WORKING DATA ::
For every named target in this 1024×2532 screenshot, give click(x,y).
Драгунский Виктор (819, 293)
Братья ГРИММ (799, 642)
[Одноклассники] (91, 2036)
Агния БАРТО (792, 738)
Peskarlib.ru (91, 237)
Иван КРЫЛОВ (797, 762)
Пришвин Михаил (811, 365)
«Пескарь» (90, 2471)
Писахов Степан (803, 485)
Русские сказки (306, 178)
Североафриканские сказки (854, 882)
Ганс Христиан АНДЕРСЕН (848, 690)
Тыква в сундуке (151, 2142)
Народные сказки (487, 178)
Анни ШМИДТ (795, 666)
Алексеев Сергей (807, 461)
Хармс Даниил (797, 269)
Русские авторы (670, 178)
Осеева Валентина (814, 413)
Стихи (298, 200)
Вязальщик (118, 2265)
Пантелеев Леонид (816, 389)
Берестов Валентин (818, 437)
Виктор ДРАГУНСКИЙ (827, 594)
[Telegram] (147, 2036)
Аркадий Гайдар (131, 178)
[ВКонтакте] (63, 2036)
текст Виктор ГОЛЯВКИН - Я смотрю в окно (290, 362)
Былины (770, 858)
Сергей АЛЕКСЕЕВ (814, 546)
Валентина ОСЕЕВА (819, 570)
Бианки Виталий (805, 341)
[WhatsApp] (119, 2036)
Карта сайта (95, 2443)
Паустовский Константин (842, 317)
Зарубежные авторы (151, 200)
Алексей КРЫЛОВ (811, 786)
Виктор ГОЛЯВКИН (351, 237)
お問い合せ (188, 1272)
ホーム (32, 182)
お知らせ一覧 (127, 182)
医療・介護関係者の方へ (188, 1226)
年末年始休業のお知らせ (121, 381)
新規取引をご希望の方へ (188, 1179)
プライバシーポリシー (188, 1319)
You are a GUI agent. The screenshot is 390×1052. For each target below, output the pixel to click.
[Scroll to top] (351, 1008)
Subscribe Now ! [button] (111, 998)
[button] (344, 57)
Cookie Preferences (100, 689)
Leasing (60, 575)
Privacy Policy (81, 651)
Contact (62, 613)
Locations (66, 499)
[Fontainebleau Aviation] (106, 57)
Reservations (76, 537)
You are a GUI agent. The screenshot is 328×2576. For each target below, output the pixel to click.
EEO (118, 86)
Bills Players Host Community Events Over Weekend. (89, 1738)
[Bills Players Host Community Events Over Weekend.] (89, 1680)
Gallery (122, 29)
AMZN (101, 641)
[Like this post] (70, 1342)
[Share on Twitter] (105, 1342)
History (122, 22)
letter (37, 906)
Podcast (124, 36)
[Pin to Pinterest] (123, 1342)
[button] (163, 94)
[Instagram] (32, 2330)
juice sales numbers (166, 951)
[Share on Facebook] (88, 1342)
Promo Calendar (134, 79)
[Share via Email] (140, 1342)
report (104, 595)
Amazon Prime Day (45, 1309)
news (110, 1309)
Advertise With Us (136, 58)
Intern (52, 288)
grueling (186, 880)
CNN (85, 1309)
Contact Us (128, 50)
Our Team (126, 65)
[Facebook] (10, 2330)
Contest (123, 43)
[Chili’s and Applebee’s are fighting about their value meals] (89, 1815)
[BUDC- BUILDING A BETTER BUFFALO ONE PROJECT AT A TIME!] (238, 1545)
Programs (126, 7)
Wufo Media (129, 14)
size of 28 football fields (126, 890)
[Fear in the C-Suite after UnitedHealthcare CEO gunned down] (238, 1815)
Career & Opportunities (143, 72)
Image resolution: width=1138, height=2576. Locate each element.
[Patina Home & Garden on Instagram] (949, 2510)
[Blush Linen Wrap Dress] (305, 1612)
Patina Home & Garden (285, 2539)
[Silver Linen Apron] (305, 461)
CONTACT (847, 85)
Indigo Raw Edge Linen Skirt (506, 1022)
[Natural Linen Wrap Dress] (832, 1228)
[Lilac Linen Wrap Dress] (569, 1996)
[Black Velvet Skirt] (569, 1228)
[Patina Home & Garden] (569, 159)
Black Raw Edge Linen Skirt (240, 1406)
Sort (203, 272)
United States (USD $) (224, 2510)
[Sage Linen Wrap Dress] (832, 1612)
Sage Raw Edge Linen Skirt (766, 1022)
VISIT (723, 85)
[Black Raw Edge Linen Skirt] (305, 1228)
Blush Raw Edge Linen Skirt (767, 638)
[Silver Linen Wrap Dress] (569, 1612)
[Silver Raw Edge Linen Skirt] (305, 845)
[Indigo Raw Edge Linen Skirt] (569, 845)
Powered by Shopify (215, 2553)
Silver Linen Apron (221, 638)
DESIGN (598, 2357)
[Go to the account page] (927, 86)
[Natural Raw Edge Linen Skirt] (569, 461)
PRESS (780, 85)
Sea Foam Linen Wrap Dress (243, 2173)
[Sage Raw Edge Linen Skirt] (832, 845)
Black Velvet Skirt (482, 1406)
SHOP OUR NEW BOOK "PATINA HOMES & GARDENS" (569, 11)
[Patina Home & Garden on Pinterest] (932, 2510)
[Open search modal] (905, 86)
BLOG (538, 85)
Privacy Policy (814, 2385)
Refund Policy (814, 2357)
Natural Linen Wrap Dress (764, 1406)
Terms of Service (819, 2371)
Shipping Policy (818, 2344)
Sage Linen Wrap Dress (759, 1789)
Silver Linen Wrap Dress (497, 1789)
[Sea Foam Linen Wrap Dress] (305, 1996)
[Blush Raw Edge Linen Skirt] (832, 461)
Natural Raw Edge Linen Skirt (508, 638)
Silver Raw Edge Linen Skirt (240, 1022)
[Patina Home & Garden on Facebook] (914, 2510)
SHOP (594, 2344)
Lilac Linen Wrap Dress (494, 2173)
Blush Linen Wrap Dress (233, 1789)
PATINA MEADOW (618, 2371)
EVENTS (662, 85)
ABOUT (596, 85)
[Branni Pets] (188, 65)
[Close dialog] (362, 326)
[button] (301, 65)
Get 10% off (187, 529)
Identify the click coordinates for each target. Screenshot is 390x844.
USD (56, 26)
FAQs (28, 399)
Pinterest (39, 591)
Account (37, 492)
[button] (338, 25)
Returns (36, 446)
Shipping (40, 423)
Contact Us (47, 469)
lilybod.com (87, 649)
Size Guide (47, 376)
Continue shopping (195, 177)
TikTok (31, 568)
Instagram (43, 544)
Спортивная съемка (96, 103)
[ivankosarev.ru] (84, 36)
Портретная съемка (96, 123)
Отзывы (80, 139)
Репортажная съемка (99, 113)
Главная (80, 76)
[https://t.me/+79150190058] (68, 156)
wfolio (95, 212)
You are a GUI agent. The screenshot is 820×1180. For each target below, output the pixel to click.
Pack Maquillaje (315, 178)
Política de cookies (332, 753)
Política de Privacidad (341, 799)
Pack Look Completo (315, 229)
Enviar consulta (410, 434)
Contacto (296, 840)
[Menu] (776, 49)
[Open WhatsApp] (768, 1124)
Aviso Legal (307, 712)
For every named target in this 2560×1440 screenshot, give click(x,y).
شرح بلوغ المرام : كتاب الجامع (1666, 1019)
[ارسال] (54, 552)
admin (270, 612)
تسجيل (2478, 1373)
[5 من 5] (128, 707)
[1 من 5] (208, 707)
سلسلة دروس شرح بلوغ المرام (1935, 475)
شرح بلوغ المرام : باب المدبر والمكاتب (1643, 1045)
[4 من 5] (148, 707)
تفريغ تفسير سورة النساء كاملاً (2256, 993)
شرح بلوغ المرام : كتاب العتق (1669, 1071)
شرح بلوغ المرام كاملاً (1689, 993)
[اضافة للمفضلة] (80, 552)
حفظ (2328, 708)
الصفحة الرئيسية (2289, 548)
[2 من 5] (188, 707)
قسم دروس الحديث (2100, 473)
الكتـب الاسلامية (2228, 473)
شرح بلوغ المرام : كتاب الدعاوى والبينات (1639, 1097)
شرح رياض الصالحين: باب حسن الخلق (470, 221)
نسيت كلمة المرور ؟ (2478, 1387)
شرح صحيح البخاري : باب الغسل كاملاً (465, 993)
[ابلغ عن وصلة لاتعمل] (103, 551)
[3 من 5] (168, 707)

EXERCISE BRIEF :: An exact copy is needed of the lines from the one containing "[Open WhatsApp] (768, 1124)" through the end of the records.

ANSWER ::
[Open WhatsApp] (768, 1124)
Aviso Legal (307, 712)
For every named target in this 2560×1440 screenshot, give click(x,y).
شرح بلوغ المرام : كتاب الجامع (1666, 1019)
[ارسال] (54, 552)
admin (270, 612)
تسجيل (2478, 1373)
[5 من 5] (128, 707)
[1 من 5] (208, 707)
سلسلة دروس شرح بلوغ المرام (1935, 475)
شرح بلوغ المرام : باب المدبر والمكاتب (1643, 1045)
[4 من 5] (148, 707)
تفريغ تفسير سورة النساء كاملاً (2256, 993)
شرح بلوغ المرام : كتاب العتق (1669, 1071)
شرح بلوغ المرام كاملاً (1689, 993)
[اضافة للمفضلة] (80, 552)
حفظ (2328, 708)
الصفحة الرئيسية (2289, 548)
[2 من 5] (188, 707)
قسم دروس الحديث (2100, 473)
الكتـب الاسلامية (2228, 473)
شرح بلوغ المرام : كتاب الدعاوى والبينات (1639, 1097)
شرح رياض الصالحين: باب حسن الخلق (470, 221)
نسيت كلمة المرور ؟ (2478, 1387)
شرح صحيح البخاري : باب الغسل كاملاً (465, 993)
[ابلغ عن وصلة لاتعمل] (103, 551)
[3 من 5] (168, 707)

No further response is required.